Quote from: tomterp on July 08, 2012, 03:07:37 PM
Kilgore reported last week that Desmond had changed his approach a bit to go opposite field more.
Ian Desmond can hit opposite-field home runs now, too

By Adam Kilgore

http://www.washingtonpost.com/blogs/nationals-journal/post/ian-desmond-can-hit-opposite-field-home-runs-now-too/2012/07/06/gJQA8E7ZSW_blog.html
 
(Alex Brandon - AP) Ian Desmond had no explanation. Before last week, he had never hit an opposite-field home run in his major league career and, as far as he could recall, he had only hit one in five minor league seasons. Then he hit one June 28 in Colorado. Last night, seven days later, he blasted another homer to right field off Matt Cain. “I don’t know,” Desmond said. “I wish I did know. I’d do it more often.”
 
The Nationals believe Desmond can do it more often. At 26, his power has blossomed this year – he has 15 home runs, which puts him on pace for 30. As the rest of his power stroke has come, opposite field homers could become more a part of Desmond’s game.  “You watch him during batting practice,” first baseman Adam LaRoche said. “You watch what he can do, it’s unbelievable the way he can drive the ball. He just hit an oppo home run the other day. He said, ‘I think that’s the first opposite-field home run I’ve ever hit in pro ball.’ I said, ‘With that swing, you ought to hit half your home runs the other way.’ He’s got some unbelievable raw pop.”
 
When Davey Johnson took over last season, he immediately started saying Desmond too often tried to hit singles to the opposite field rather than using his power. He wanted Desmond to ditch his inside-out approach.  “Before, he was taking balls and trying to guide it to right field,” Johnson said. “Even inside pitches, he was trying to serve it over there. He understands dropping the head on it, with a little something on it, and hitting it hard where it’s pitched. That’s the kind of hitter he is.
 
“The year I hit 43, I probably hit eight home runs to right field. But I wasn’t turning inside-out on them. Those were balls away that I put the hammer on. But he’s got more power than I had.

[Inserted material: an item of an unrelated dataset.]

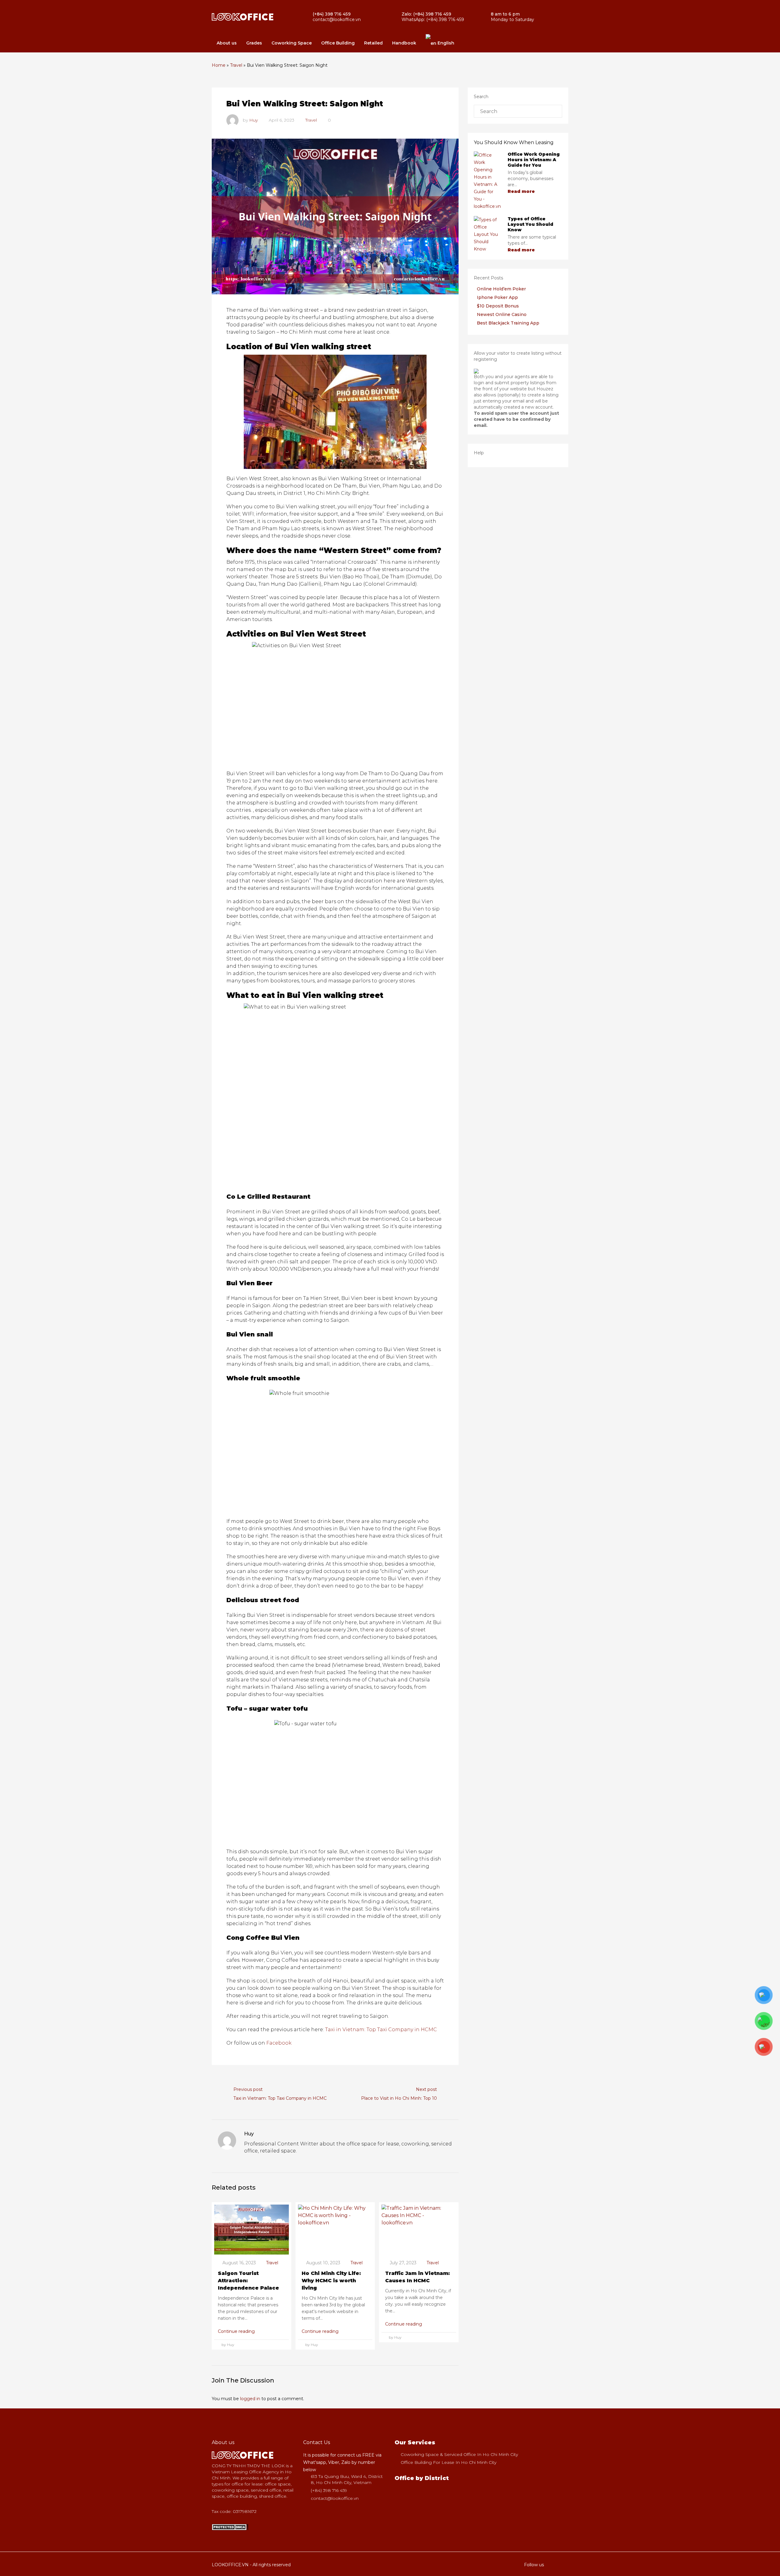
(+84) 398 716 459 (329, 2490)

Finally, this explains the dramatic rise in Ian Desmond's power hitting in 2012.  I heard about it in spring training and drafted Desmond, albeit late in the WNFF Fantasy league draft.  But I didn't know how it happened. 

It's NOT Rick Eckstein, (no matter how much DaveyJohnson wants to support Rick.)  DaveyJohnson was the one who changed Desmond's plate approach.  It didn't improve until Davey arrived as manager.  Hanging around the Nationals' spring trainings in prior seasons didn't give Davey enough clout to get Ian's attention back then.  Desmond's OBP in 2011 rose from .266 to .330 that year, after Davey arrived.